Yes, it sounds like things have been missed, but actually reading between the lines, it also sounds like DM and MIL may have stuck their noses in and made a stink. Appendicitis usually starts with a dull aching pain in the lower abdomen, not just on one side, accompanied by V+D. The initial symptoms you describe don't sound like this. I know because I had a ruptured appendix when I too was 7 months pregnant.
You say you had many different painkillers but could hear a conversation in surgery between the surgeon and other staff. Not possible, you are anaesthetised in pre op and do not go into surgery until unconscious. Surgeons are not allowed in the pre op room. You were most likely very out of is on pain relief therefore very confused.

By all means complain using the appropriate procedure, I did when my father was in hospital. It wasn't about the staff, but about the system. This may also be the case. Just remember, if it wasn't for the NHS the care you have had so far wouldn't have cost you approx ten thousand pounds!

lljkk · 04/08/2018 11:07

What should the hospital have done differently to correctly diagnose the appendicitis sooner? I read that imaging is required, would that be complicated by the large uterus? NHS page.

howabout · 04/08/2018 11:09

You should complain directly to your surgical consult and if at all possible do it yourself rather than getting DH to advocate for you.

Raise all your current issues so that they have the chance to offer the obv solution of moving you to a surgical ward. I would keep the past issues on the backburner for now and focus on inadequacy of current care - however I do absolutely think you should be putting the steps in place for complaining about that once you are home.

I had similar issue at student changeover time with inexperienced midwifery staff reluctant to care for well baby not early / unwell enough for neonatal but too early for discharge. Be firm and calm and specific re your concerns. In my case I got instant transfer to private room and all medical care being given by senior neonatal staff. MW staff were still resentful however and I ended up discharging myself as soon as I was able.

OhDearMavis · 04/08/2018 11:09

I'm puzzled by the surgeon doing the MRI. They don't do MRIs.

AnoukSpirit · 04/08/2018 11:10

I'm really sorry this has happened to you, it's disgraceful.

Your treatment is a joke OP, don't be grateful, be angry

I could not agree with this more.

There is nothing to be grateful for that they let you deteriorate so badly before they finally deigned to do what should have happened in the beginning.

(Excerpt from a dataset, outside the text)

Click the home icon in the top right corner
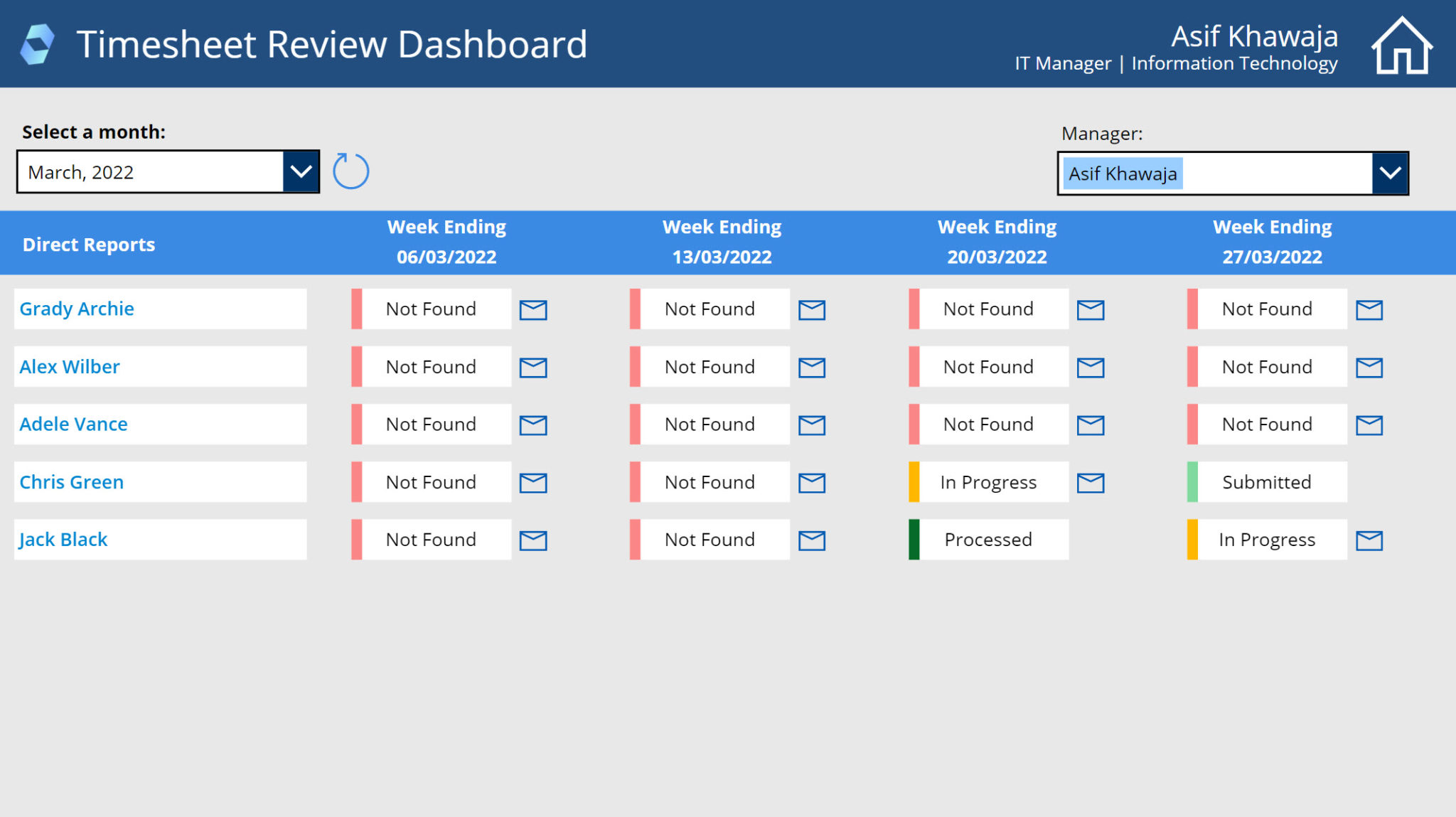Image resolution: width=1456 pixels, height=817 pixels. [x=1401, y=44]
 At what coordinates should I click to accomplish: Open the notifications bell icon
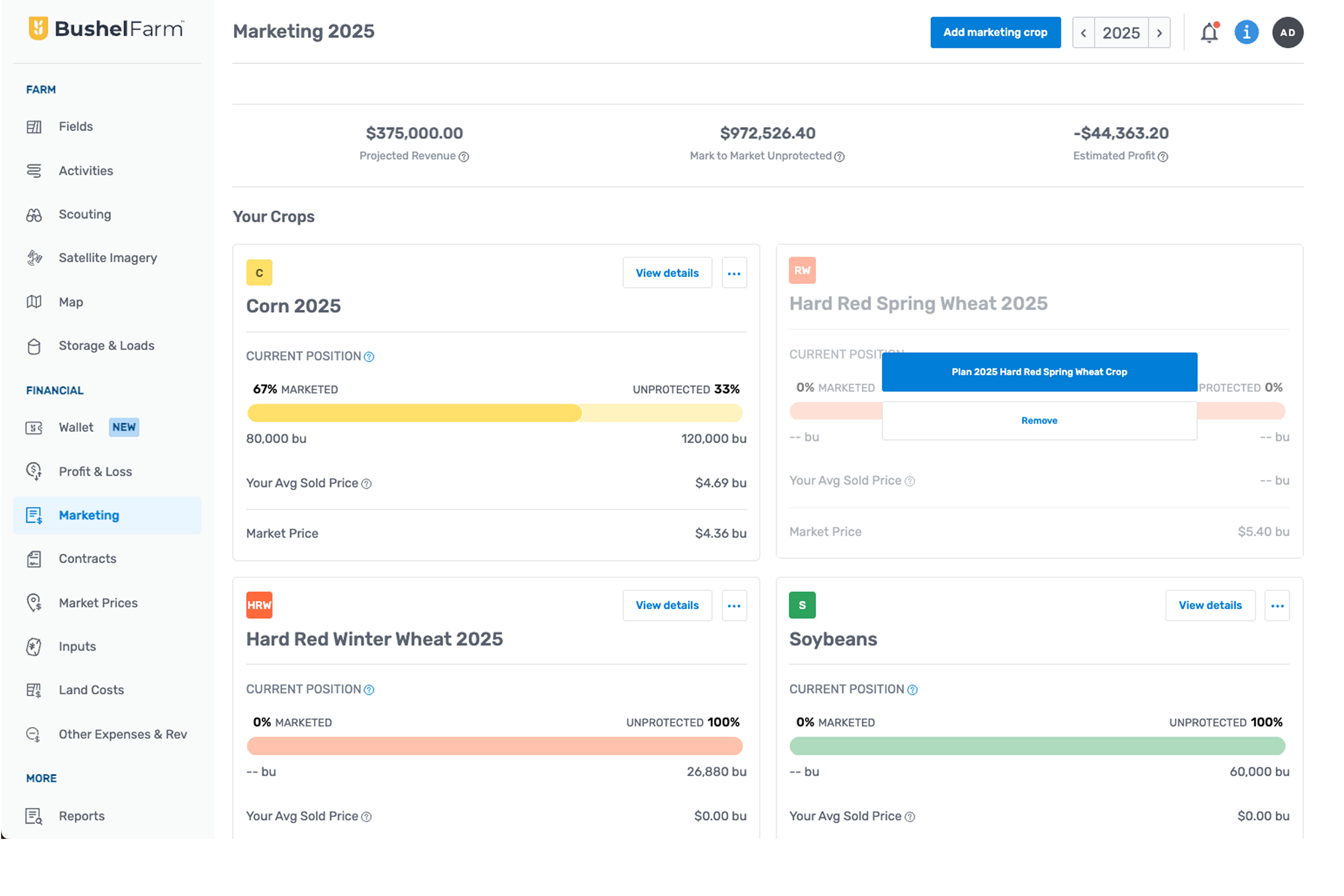(1208, 32)
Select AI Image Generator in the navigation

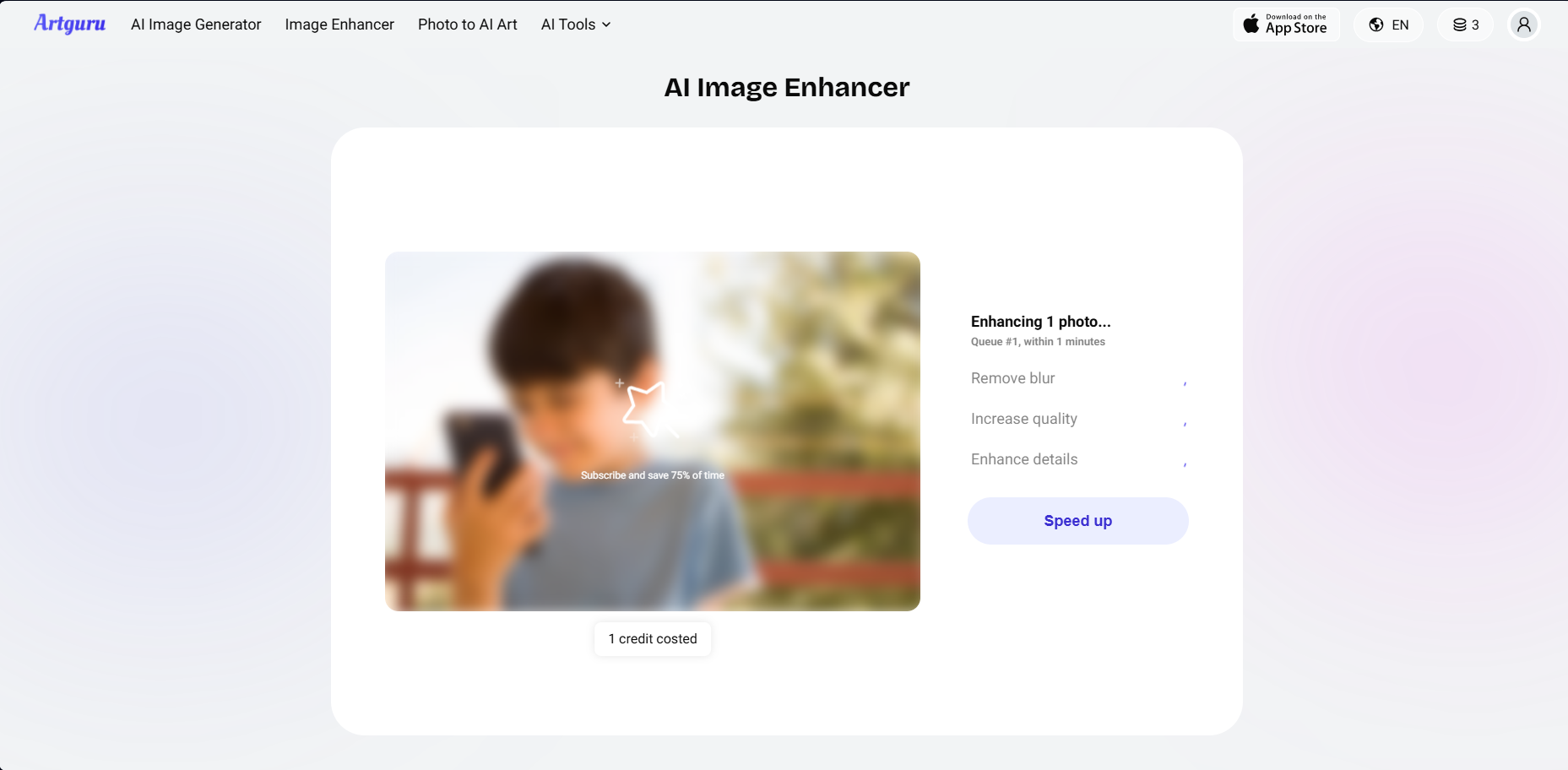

Just because it's the NHS does not mean that the one competent thing they did in the midst of this horror show means you owe them your everlasting gratitude. You do not.

They should be fucking ashamed of how they treated you and are still treating you.

Elephant14 · 04/08/2018 11:14

I'm puzzled by the surgeon doing the MRI. They don't do MRIs. Well maybe he was doing it in his spare time for laugh, whatever, thank god someone did something.

TheLionRoars1110 · 04/08/2018 11:15

As to see the consultant MW and her husband to speak to PALS. If they have separate rooms request to be moved to one.

Helbelle75 · 04/08/2018 11:15

I hope you're ok. It all sounds terrifying and thank goodness baby is ok.
I'm so pleased you have people to support you and wishing you a fast recovery.